A inovação como censura
Empresas privadas e projectos ministeriais de sucesso enchem cada vez mais a paisagem das nossas escolas com propostas vindas desse exoplaneta das "boas práticas" e da "excelência". Ninguém parece descansar enquanto não transformar aquilo que é uma estupenda ideia num desastre impreterível. Tudo quanto funciona é sustentável apenas pela criação única, pela emoção de construir autonomamente soluções personalizadas para cada contexto educativo. Impor a inovação é uma forma de censura que a ninguém seduz. Quase sempre redunda em instintiva – e até injusta - aversão. Assiste-se hoje a uma reacção visceral a tudo o que é inovador dentro das escolas portuguesas. Um professor ou um aluno "inovador" é hoje visto como uma raridade biológica, uma bizarria num freakshow. E é-o por uma razão simples: não compensa. O que compensa mesmo é o conformismo. Fazer como todos fazem e nunca deixar de fazer o que todos fazem. E quando o exemplo vem de cima, fica pior a emenda do que o soneto. É a praça da letargia.
Cem meias para coser
Tudo convida ao cinismo e ao cálculo derrotista. E, contudo, quem se passeia pelas escolas públicas e privadas deste país percebe que, por todo o lado, explodem ideias e trabalhos muito bons que estão a transformar vidas inteiras. Alunos, professores e direcções escolares que apostam num sentido vivo de comunidade, de criatividade, celebração e solidariedade, de rigor e de exigência, de bem-estar e de bem ser. Há escolas que vivem em constante época de incêndios, deflagrados por gestos e iniciativas que inspiram uns e outros a fazer mais e melhor. Há alunos e professores que passam horas em clubes onde se aprende livremente, que pedem para estar na escola aos fins de semana e além do horário escolar para poderem terminar este ou aquele projecto. Há mães e pais e funcionários a dar uma mãozinha. Isso está a acontecer hoje. Não vem nas notícias, mas é isso que acontece. Há milhares de professores a dedicar dezenas e dezenas de horas a mais do que aquelas que lhes pagam para fazer jornais escolares, preparar candidaturas ao Erasmus ou a financiamentos extraordinários. Não são recursos humanos. São pessoas incríveis. Merecem a nossa companhia e mais um abraço. E tudo isso acontece porque ninguém os condenou a coisíssima nenhuma. Fazem-no porque sabem a importância do que querem fazer. E não falta quem os recrimine por isso e quem lhes dificulte os gestos e as palavras. E que diga que não têm mais vida, nem meias para coser em casa. Mas esta gente odeia a acomodação, despreza a rotina e foge a sete pés de todo o aborrecimento. Investem na sua felicidade. Erram continuamente e aprendem até que comecem a errar cada vez menos. Repugna-lhes o conformismo.
A bactéria conformista
A escola não pode ser uma "Maria vai com as outras". Resignada a repetir o que outros fazem ou como os outros fazem. Deve saber escutar e aprender com os demais, mas para criar algo que seja distintamente sólido e único. Que não vem de longe, mas sim de dentro. Uma escola deve ser um ginásio da curiosidade. Uma máquina de musculação intelectual. O quartel-general de toda a esperança.

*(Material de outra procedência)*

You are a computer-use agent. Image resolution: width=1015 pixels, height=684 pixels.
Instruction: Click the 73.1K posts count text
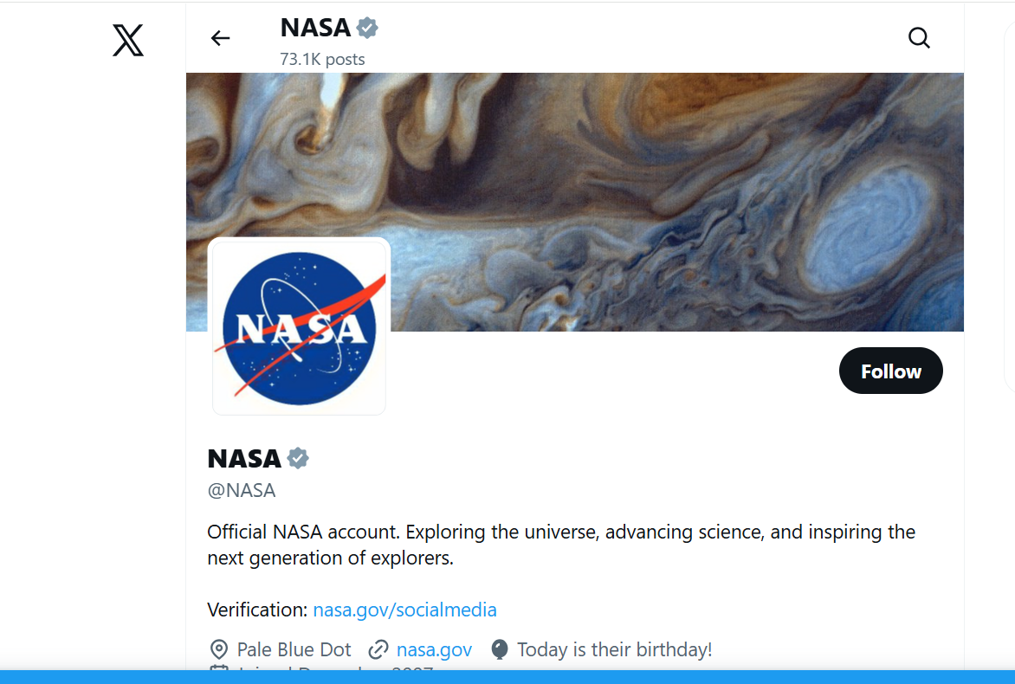(x=321, y=59)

Cada aula tem de representar um laboratório de premeditada experimentação contínua. O "estilo" de um professor pode converter-se numa penalidade. Não se faça aos outros aquilo que não desejamos que nos façam a nós. Repetir os mesmos procedimentos, o mesmo "estilo" em cada momento de aprendizagem é meio caminho andado para o tédio e a desolação. Dos outros e, principalmente, da nossa. Ninguém aguenta esta pasteurização do ensino. O conformismo é um organismo unicelular que decompõe matéria orgânica. Não tem lugar numa escola que se queira limpa e surpreendente.